USCIS Goes Cash-Free: Electronic Debit Now Mandatory for Visa Fees

USCIS Goes Cash-Free: Electronic Debit Now Mandatory for Visa Fees
At 21:24 IST on 31 October, USCIS confirmed it has stopped accepting cheques and money orders for all immigration filings. Applicants—including Indian H-1B employers, F-1 students and family-based petitioners—must now authorise electronic debit via the new Form G-1650 or pay by credit card (Form G-1450).

The policy is more than a payments tweak: it accelerates USCIS’s push toward fully digital case processing, promising fewer bounced cheques and quicker fee reconciliation. Yet it immediately inconveniences many Indian applicants who submit petitions from outside the United States, often before opening a U.S. bank account. International students arriving for the January intake could find themselves unable to file without local banking arrangements.
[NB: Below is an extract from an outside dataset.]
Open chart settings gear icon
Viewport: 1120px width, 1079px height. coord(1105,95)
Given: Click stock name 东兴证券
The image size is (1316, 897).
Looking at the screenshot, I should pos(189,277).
Corporate mobility teams should coordinate early with U.S. finance departments to authorise ACH debits and verify routing details. Attorneys advise updating engagement letters to reflect stricter refund rules: rejected debits now trigger automatic case rejection instead of an RFE (Request for Evidence), shortening the remedial window.

For Indian service-sector firms that bulk-file H-1Bs, the change may streamline internal accounting but requires system upgrades to reconcile ACH transactions with petition receipts. Smaller employers that previously relied on bank drafts will need new processes or third-party payers.

In the medium term, the shift foreshadows a future in which all USCIS forms, evidence submissions and fee payments move onto one end-to-end digital platform—a move that might ultimately shorten adjudication times but will reward those who adapt early.